Down to the last line, retype each line of the entries exactly, starting with the one that contains "The Compilationist (236, 1816)".
Top of Records shown
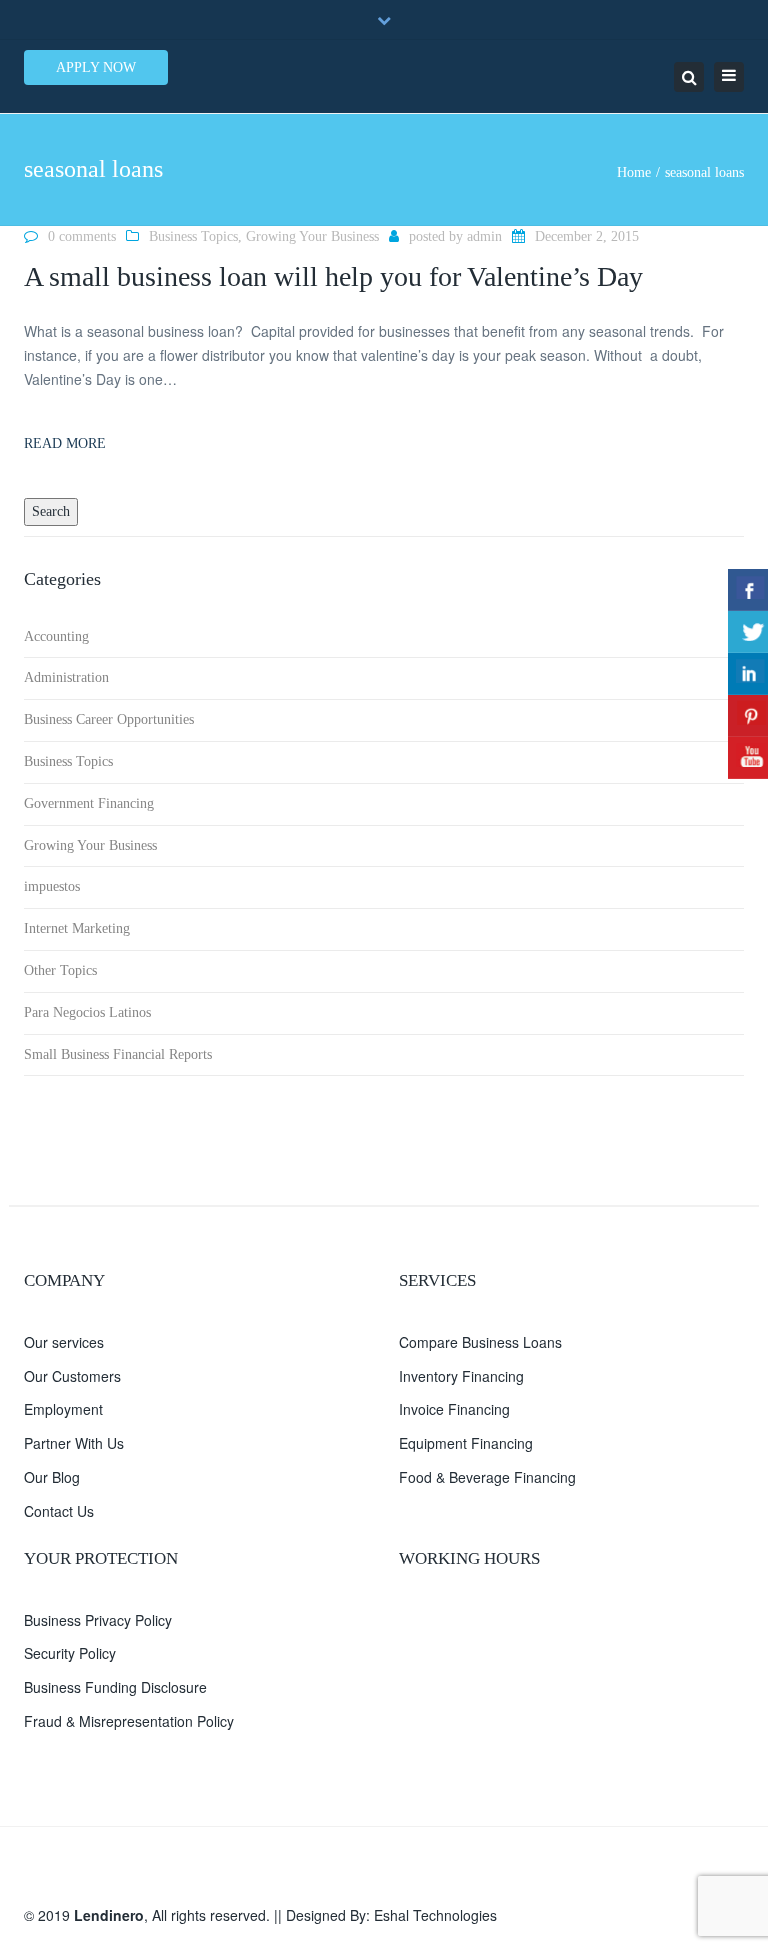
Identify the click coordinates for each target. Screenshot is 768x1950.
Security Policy (70, 1653)
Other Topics (60, 970)
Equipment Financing (466, 1443)
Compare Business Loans (480, 1342)
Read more (65, 443)
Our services (64, 1342)
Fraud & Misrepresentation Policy (129, 1721)
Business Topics (193, 236)
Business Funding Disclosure (115, 1687)
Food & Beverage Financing (487, 1477)
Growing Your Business (312, 236)
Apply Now (96, 67)
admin (484, 236)
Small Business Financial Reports (118, 1054)
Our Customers (72, 1376)
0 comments (82, 236)
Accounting (56, 636)
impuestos (52, 886)
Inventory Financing (461, 1376)
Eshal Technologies (435, 1915)
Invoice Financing (454, 1409)
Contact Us (59, 1511)
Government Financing (89, 803)
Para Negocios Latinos (87, 1012)
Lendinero (109, 1915)
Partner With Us (74, 1443)
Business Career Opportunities (109, 719)
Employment (63, 1409)
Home (634, 172)
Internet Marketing (77, 928)
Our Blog (52, 1477)
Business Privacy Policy (98, 1620)
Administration (66, 677)
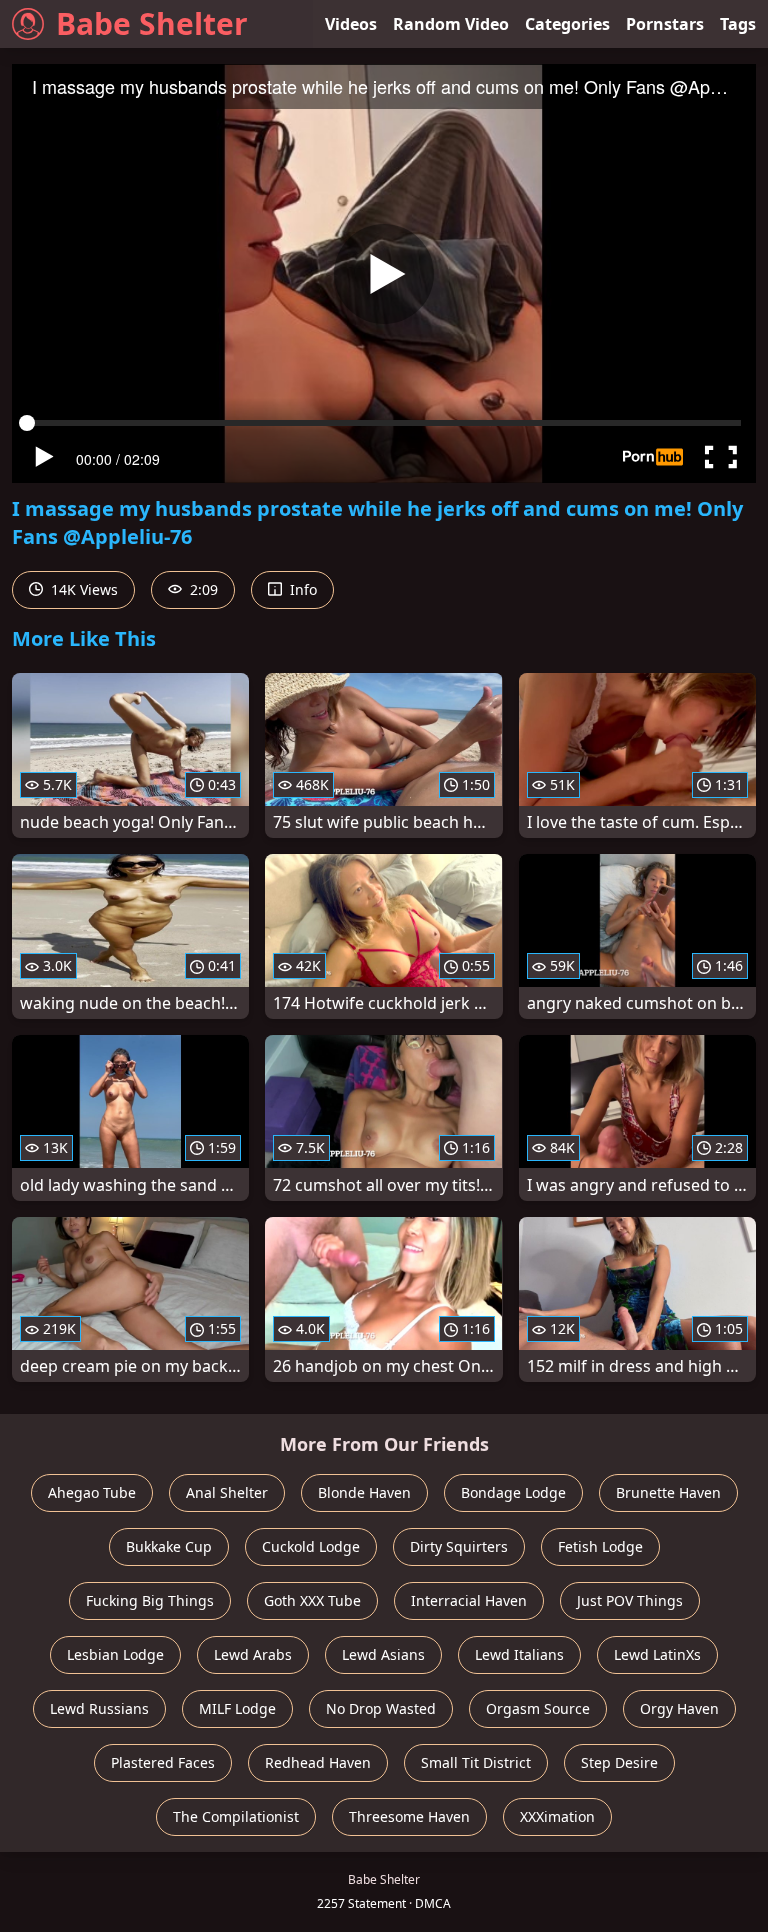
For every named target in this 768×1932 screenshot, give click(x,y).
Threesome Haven (409, 1816)
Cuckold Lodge (311, 1546)
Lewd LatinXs (657, 1654)
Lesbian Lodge (115, 1654)
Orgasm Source (538, 1708)
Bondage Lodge (513, 1492)
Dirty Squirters (459, 1546)
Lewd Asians (383, 1654)
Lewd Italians (519, 1654)
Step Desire (619, 1762)
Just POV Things (630, 1600)
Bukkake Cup (169, 1546)
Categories (567, 24)
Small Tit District (476, 1762)
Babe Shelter (152, 23)
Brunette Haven (668, 1492)
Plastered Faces (163, 1762)
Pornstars (665, 24)
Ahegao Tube (92, 1492)
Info (301, 589)
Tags (738, 24)
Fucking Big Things (150, 1600)
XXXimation (557, 1816)
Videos (351, 24)
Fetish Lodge (600, 1546)
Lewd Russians (99, 1708)
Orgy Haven (679, 1708)
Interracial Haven (469, 1600)
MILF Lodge (237, 1708)
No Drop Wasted (381, 1708)
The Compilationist (236, 1816)
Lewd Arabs (253, 1654)
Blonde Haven (364, 1492)
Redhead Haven (318, 1762)
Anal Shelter (227, 1492)
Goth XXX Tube (312, 1600)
Bottom of Records shown
■ **Response area**:
The Compilationist (236, 1816)
Lewd Arabs (253, 1654)
Blonde Haven (364, 1492)
Redhead Haven (318, 1762)
Anal Shelter (227, 1492)
Goth XXX Tube (312, 1600)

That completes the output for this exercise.